The subtext is about trade-offs and control. Calling golf a boyfriend makes the sport sound intimate and possessive, even a little jealous, because that’s how high-level competition behaves. It demands exclusivity: early mornings, constant travel, an obsessive relationship with tiny technical changes that can feel like mood swings. The line also suggests companionship. On tour, routines replace stability; the game becomes the one constant you carry city to city.
Context matters: women athletes have long had their ambition treated as a phase, something to be balanced against a “real” personal life. Webb flips that script with one pop-culture metaphor. It’s funny, but it’s also armor: a way to claim seriousness without sounding defensive, and to make the cost of excellence legible in one sentence.
Quote Details
| Topic | Witty One-Liners |
|---|---|
| Source | Help us find the source |
| Cite |
Citation Formats
APA Style (7th ed.)
Webb, Karrie. (2026, January 17).

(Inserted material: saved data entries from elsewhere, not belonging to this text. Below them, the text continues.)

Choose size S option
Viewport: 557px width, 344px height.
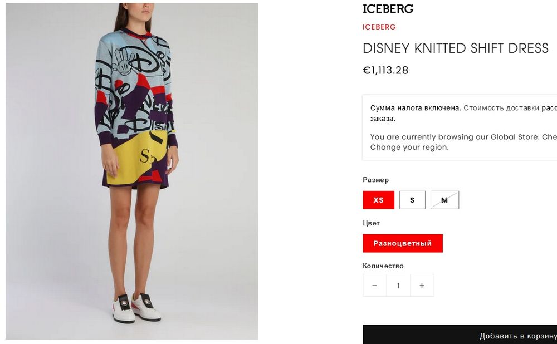[412, 200]
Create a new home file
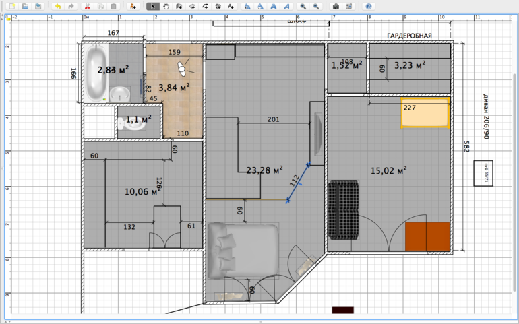 click(11, 6)
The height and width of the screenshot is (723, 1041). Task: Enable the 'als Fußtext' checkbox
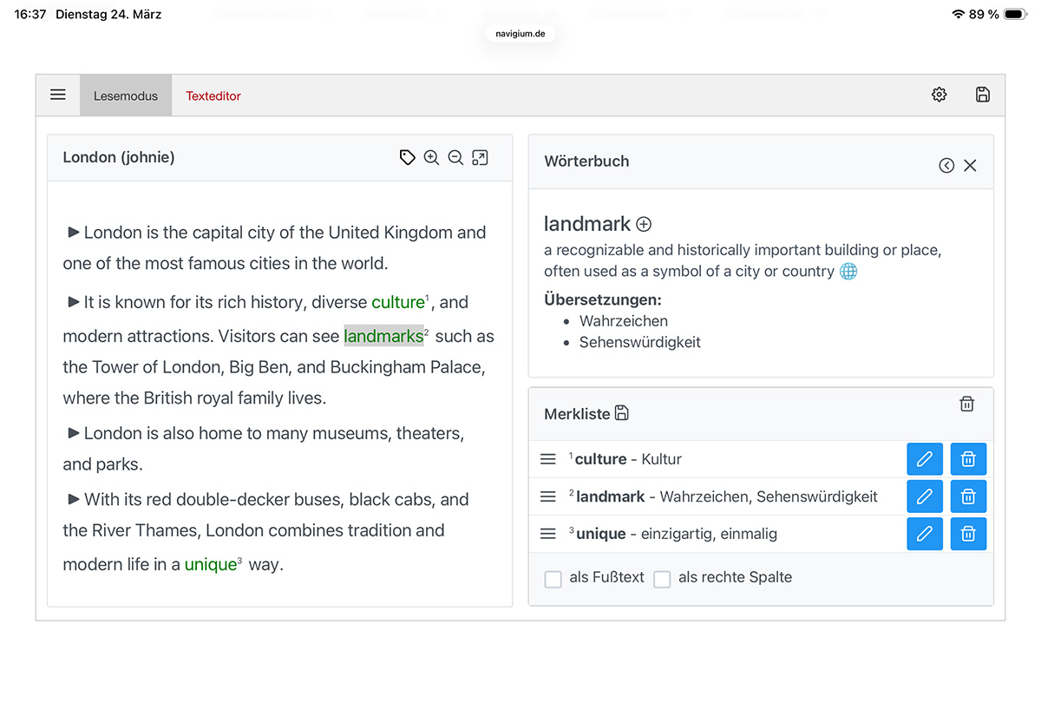pyautogui.click(x=553, y=579)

Golf is my boyfriend right now. FixQuotes. https://fixquotes.com/quotes/golf-is-my-boyfriend-right-now-69758/
Chicago Style
Webb, Karrie. "Golf is my boyfriend right now." FixQuotes. January 17, 2026. https://fixquotes.com/quotes/golf-is-my-boyfriend-right-now-69758/.
MLA Style (9th ed.)
"Golf is my boyfriend right now." FixQuotes, 17 Jan. 2026, https://fixquotes.com/quotes/golf-is-my-boyfriend-right-now-69758/. Accessed 27 Mar. 2026.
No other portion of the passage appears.